**RECORDS FOR THE EXERCISE**
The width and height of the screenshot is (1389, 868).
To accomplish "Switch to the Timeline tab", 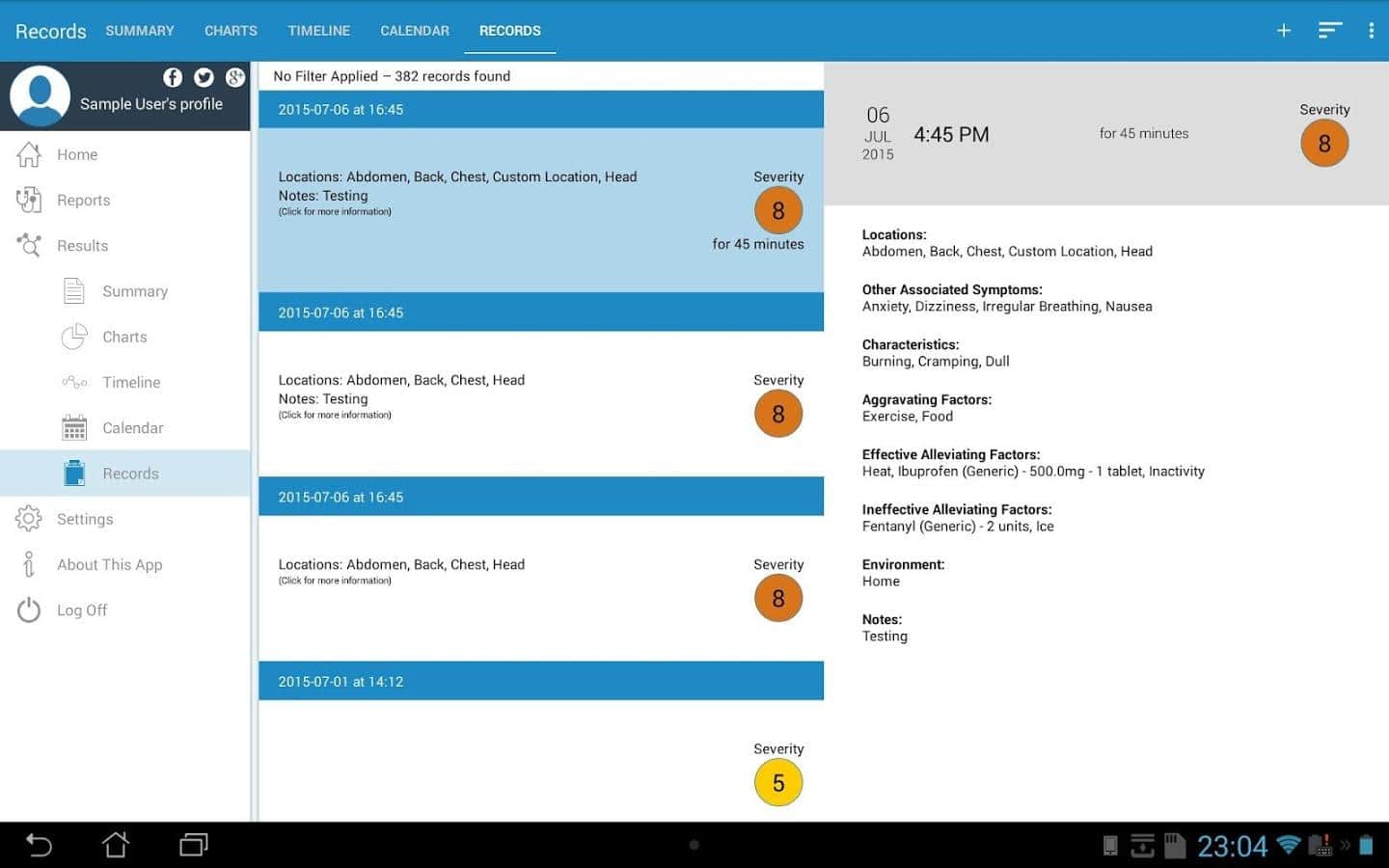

...

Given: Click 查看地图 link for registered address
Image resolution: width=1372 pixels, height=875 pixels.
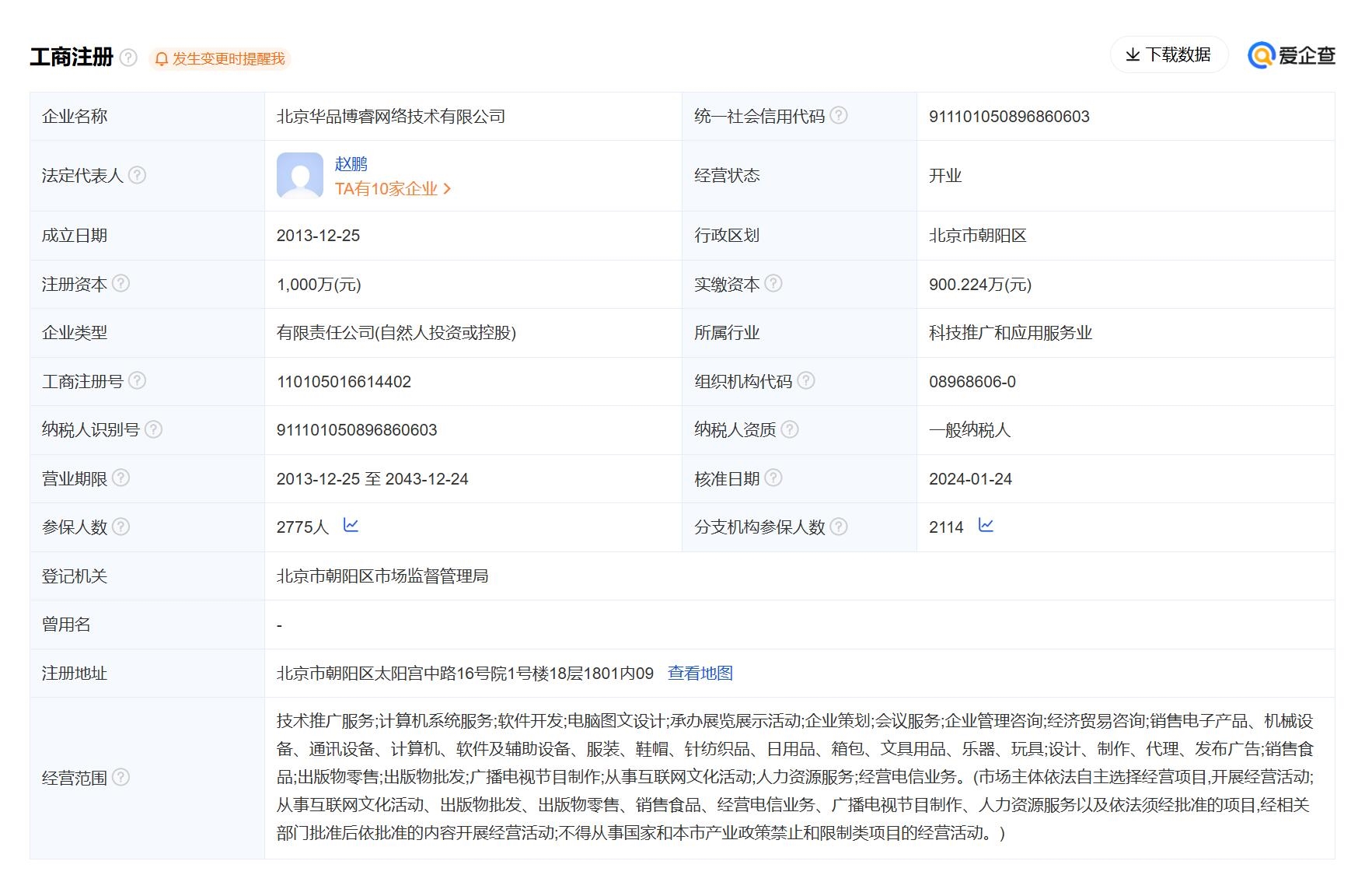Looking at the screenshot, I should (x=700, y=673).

**WRITTEN REQUEST**
Report every line from the entries above that contains the string "height". Case counts.

**FINAL ANSWER**
The width and height of the screenshot is (1389, 868).
Image resolution: width=1372 pixels, height=875 pixels.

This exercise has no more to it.